挫・人間が10月4日に3rdフルアルバム「もょもと」をリリースする。
このアルバムは、メンバー曰くバンド結成以来初めてギター、ベース、ドラムの音にこだわって制作したという作品。音楽ナタリーでは下川リヲ(Vo, G)にインタビューを行い、近年のライブや今作で見せる“バンドらしさ”の理由に迫った。
取材・文 / 石橋果奈 撮影 / 草場雄介
一度もやったことないのが“バンド”だった
──6月に行われた挫・人間のワンマンライブを観て「すごくロックバンドらしいな」と思ったんです。特に「人類」(2013年リリースの1stフルアルバム「苺苺苺苺苺」収録曲)で「オイ! オイ!」とみんなで拳を突き上げる光景には驚きました(参照:人生で一番楽しい!挫・人間、笑顔でチンポジウムの幕閉じる)。
「非現実派宣言」(2016年9月リリースのミニアルバム)を出したときに、周りから「あまりにもバンドっぽくなさすぎる」っていう感想をもらいまして……(参照:挫・人間「非現実派宣言」インタビュー)。

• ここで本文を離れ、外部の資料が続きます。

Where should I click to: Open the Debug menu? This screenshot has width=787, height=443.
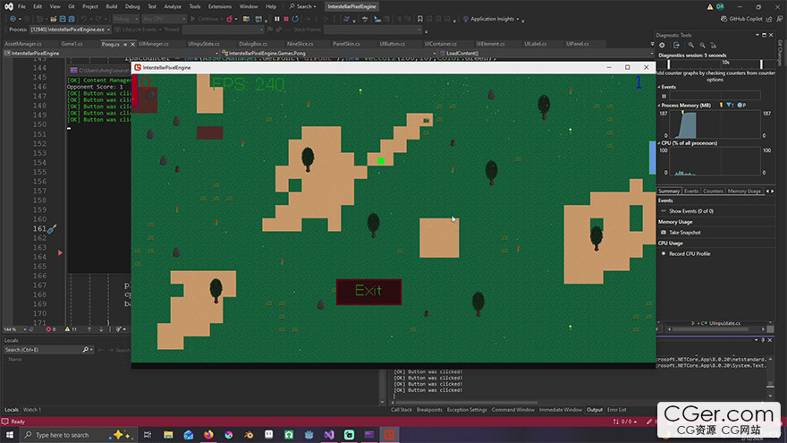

──「テクノ番長」と「☆君☆と☆メ☆タ☆モ☆る☆」なんて、ライブでは楽器を置いて踊ってますし。
あのときはバンドっぽくない内容のほうが面白いと思って作ってたんです。「非現実派宣言」のリリースから1年が経った今、“バンド界の、誰もいないところで戦ってる人たち”になってきてるなって思って。まあそういう感じも、いろんな人と対バンをするうちに武器になっていると思ったし、面白いからよかったんですよ。で、今「一度もやったことないことをやろう」と思って考えたら、それが“バンドらしいこと”だったんですよ(笑)。
──結成から約10年が経って(笑)。
対バンライブとかでほかのバンドを見ると、みんなちゃんと演奏して、ちゃんといいことを言おうとしてるなって思って。挫・人間での活動をしていくうちに、それにだんだんムカついてきたんですよ。だから「テレポート・ミュージック」(2015年8月発売の2ndフルアルバム)のときに初めて“演奏をしない”というやり方をして。
──ライブではメンバーやゲストがラップバトルを繰り広げるヒップホップチューン「下川 VS 世間」のことですね。
そうですそうです。今メインストリームで活躍してるバンドは、きっと“バンドらしいバンド”を聴いて育った人が多いと思うんですけど、そもそも僕はナゴムレコード周りのアーティストが好きで。そう考えるとナゴムのバンドってそんなに演奏してないんですよね(笑)。バンドでありながら、“バンド”の枠組みをどんどん破壊していく感じがすごく好きでした。と言うか僕は、音楽よりゲームやマンガが好きみたいなところがあるし……ただのオタクですから。だからほかのバンドが「カッコいい音を出したい!」っていう思いで音楽をやってるんだとしたら、その人たちと自分は全然目的が違うんだろうなって最近やっとわかったんですよ(笑)。そもそも僕みたいな種類の人間は“ニコニコ動画の中の変わった人”とかになっていくほうが自然だったと思うんです。
──それでも音楽を選んだのはなぜだと思いますか?
十代の頃に感じた言語化できないもどかしい気持ちを形にしてくれたのがバンドだったんだと思います。だから今思うと、バンドをやり始めた理由はわりと真面目だったんですよね。
僕とヤンキーにある“孤独”という共通点
──では「テレポート・ミュージック」で“演奏をしない”という手段を選んだのは自然なことだったんですね。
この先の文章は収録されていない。